Some embodiments of the example method may further include selecting a sub-sampling rate for the selected lenslet representation.

Some embodiments of the example method may further include estimating bandwidth available for streaming light field video content, wherein selecting the sub-sampling rate may use the estimated bandwidth available.

Some embodiments of the example method may further include: selecting light field spatial resolution; and dividing the light field content into portions corresponding to the selected light field spatial resolution.

Some embodiments of the example method may further include adjusting light field spatial resolution to improve a performance metric of the interpolated views.

Some embodiments of the example method may further include selecting a lenslet image for each frame of each sub-sampling lenslet representation of each portion of the light field content, wherein selecting the lenslet representation from the plurality of lenslet representations may select a respective sub-sampling lenslet representation for each portion of the light field content, and wherein interpolating views from the sub-sampled lenslet representation may use the respective lenslet image.

For some embodiments of the example method, selecting the lenslet image may select the lenslet image from a plurality of lenslet images that produces optimal interpolation results.

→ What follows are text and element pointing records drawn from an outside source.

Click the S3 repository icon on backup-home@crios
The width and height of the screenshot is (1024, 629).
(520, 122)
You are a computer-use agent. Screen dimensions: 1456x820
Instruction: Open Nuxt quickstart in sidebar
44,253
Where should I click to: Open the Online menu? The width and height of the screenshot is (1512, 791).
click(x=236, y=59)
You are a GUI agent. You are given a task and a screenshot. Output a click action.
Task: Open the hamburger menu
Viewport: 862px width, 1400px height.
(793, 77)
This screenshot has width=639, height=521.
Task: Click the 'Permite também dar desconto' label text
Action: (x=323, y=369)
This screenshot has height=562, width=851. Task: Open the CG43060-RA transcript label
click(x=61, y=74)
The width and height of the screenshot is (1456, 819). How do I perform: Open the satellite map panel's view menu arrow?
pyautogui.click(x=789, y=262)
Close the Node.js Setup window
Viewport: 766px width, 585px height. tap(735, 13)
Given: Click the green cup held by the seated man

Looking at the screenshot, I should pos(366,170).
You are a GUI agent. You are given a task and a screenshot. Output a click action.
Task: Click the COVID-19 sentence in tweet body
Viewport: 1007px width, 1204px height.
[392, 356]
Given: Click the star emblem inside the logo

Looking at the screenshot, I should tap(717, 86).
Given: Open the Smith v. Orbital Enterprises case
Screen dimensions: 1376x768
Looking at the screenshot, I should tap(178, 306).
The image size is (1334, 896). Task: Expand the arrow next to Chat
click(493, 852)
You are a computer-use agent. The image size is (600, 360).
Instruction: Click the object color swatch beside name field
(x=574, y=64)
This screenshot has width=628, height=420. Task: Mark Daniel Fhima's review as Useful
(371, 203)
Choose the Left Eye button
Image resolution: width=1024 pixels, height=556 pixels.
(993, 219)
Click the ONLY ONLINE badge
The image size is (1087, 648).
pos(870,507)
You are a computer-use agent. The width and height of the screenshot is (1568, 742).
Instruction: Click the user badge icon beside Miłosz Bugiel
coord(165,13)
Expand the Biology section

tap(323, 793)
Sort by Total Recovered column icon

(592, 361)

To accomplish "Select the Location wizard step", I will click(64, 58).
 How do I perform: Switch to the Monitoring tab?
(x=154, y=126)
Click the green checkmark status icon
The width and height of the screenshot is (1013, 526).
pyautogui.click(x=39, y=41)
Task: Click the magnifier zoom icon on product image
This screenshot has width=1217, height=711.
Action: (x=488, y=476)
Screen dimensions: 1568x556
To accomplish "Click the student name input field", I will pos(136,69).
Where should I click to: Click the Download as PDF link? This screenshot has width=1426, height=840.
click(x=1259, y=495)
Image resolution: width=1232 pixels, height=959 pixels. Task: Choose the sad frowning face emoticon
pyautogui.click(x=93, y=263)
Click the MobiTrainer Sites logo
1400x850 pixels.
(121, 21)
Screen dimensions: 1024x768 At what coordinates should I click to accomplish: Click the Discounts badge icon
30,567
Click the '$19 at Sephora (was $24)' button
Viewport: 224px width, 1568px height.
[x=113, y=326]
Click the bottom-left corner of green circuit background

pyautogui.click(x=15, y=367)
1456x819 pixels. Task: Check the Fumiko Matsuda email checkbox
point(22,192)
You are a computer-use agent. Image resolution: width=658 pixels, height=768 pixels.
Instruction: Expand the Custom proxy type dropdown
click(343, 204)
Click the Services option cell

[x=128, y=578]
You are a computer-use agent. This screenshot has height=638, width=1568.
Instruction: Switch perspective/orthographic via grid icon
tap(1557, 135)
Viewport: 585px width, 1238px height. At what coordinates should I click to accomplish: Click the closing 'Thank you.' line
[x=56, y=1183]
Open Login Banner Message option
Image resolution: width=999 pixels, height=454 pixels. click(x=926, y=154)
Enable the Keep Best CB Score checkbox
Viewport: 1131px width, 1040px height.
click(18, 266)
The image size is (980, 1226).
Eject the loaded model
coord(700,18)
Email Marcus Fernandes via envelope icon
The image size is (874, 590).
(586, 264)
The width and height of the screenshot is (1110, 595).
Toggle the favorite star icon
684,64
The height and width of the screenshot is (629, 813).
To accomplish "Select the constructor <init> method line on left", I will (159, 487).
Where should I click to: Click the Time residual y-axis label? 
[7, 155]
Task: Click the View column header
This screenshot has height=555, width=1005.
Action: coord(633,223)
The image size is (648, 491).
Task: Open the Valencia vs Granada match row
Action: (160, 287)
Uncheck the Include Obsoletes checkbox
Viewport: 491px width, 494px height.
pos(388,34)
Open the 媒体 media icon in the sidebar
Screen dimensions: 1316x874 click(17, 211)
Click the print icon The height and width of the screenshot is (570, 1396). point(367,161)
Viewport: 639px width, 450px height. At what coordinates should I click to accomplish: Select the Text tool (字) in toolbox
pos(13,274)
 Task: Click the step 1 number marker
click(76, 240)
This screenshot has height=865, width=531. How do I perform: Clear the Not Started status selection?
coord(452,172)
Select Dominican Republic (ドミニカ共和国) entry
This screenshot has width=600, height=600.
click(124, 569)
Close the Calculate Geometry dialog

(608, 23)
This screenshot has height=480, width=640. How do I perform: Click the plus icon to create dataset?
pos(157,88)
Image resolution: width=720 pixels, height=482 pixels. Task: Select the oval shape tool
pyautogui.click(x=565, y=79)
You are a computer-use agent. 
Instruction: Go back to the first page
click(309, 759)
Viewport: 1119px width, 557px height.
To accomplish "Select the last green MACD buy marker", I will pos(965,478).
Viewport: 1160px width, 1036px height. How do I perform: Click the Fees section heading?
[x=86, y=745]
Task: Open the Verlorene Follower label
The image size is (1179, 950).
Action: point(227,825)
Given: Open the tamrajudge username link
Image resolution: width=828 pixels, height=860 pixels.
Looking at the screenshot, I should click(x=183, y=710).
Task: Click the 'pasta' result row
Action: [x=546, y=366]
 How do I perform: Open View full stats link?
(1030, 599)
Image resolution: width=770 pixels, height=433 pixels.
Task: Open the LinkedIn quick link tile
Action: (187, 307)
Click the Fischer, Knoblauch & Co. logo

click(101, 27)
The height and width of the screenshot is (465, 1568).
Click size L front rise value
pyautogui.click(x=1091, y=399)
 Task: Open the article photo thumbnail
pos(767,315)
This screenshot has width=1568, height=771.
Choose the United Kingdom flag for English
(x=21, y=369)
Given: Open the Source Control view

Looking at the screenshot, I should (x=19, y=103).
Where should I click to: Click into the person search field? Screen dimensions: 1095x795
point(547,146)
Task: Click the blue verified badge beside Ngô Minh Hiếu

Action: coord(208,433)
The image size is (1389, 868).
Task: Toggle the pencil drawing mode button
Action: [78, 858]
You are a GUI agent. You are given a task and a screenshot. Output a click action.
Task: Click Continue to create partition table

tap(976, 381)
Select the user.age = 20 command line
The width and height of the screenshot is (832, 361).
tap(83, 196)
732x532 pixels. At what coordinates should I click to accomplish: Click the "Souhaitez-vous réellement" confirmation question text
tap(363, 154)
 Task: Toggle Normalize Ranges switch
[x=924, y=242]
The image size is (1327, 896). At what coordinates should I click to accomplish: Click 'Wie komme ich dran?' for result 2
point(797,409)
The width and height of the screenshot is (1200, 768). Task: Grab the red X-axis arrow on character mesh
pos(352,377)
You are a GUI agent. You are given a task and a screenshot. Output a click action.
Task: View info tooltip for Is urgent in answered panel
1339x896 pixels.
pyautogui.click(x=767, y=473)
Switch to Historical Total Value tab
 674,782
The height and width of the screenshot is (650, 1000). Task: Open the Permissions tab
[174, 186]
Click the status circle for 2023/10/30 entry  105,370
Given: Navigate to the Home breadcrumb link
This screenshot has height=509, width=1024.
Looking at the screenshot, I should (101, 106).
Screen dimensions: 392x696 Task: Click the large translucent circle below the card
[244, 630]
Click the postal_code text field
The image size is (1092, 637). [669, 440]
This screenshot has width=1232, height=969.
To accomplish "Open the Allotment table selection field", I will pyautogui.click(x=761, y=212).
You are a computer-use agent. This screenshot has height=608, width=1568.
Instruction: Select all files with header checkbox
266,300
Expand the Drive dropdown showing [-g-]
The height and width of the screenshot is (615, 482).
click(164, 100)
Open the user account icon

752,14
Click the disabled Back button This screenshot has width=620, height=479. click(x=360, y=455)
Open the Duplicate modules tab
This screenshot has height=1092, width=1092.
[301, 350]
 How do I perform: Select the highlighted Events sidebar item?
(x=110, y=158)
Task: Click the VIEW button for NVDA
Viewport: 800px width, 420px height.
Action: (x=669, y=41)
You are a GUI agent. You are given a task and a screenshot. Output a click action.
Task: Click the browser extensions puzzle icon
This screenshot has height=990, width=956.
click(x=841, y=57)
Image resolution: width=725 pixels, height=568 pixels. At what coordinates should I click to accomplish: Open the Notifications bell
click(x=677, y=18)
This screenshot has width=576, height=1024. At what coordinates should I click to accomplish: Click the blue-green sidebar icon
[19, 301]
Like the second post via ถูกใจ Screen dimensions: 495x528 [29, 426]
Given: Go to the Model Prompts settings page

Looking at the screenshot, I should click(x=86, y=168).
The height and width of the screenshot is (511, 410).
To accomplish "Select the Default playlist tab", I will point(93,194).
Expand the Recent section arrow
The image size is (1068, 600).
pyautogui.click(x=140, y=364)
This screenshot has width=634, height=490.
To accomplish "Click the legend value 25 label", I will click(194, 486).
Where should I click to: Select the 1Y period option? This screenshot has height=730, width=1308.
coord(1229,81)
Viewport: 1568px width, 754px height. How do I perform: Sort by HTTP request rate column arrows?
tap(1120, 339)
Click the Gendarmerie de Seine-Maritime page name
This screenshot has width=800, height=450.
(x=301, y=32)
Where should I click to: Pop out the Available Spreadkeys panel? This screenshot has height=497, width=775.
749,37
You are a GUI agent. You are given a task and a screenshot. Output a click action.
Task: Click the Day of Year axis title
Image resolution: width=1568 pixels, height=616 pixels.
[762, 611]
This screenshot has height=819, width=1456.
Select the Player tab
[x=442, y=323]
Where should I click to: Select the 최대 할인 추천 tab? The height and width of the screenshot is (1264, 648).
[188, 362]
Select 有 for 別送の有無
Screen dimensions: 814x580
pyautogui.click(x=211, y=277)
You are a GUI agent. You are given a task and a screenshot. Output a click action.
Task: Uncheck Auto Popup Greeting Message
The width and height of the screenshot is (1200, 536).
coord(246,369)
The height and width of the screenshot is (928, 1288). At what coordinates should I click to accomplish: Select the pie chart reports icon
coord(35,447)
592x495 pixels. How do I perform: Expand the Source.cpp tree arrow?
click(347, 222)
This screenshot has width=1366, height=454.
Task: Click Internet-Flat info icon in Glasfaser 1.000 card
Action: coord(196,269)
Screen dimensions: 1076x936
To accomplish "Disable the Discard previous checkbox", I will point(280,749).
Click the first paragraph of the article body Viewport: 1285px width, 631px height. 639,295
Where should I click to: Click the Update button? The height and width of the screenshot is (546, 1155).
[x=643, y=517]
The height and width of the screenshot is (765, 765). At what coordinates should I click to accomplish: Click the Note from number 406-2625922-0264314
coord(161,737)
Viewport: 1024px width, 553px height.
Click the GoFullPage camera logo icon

For some embodiments of the example method, interpolating views from the retrieved sub-sampled lenslet representation using the description of the lenslet representation in the manifest file may include: unpacking the retrieved sub-sampled lenslet representation into original lenslet locations of the portion of light field video content indicated in the manifest file; and interpolating lenslet samples omitted from the retrieved sub-sampled lenslet representation.

For some embodiments of the example method, interpolating views from the retrieved sub-sampled lenslet representation generates a complete light field region image for the portion of the light field video content.

Another example method in accordance with some embodiments may include: streaming a light field lenslet representation of light field video content; and changing resolution of the light field lenslet representation.

An additional example method in accordance with some embodiments may include: selecting a lenslet representation from a plurality of lenslet representations of portions of light field content; retrieving a sub-sampled lenslet representation of the selected lenslet representation; and interpolating views from the sub-sampled lenslet representation to reconstruct lenslet samples missing in the sub-sampled representation.

A further additional example method in accordance with some embodiments may include: retrieving a sub-sampled lenslet representation of light field content; and reconstructing lenslet samples omitted from the sub-sampled lenslet representation by interpolating the retrieved sub-sampled lenslet representation.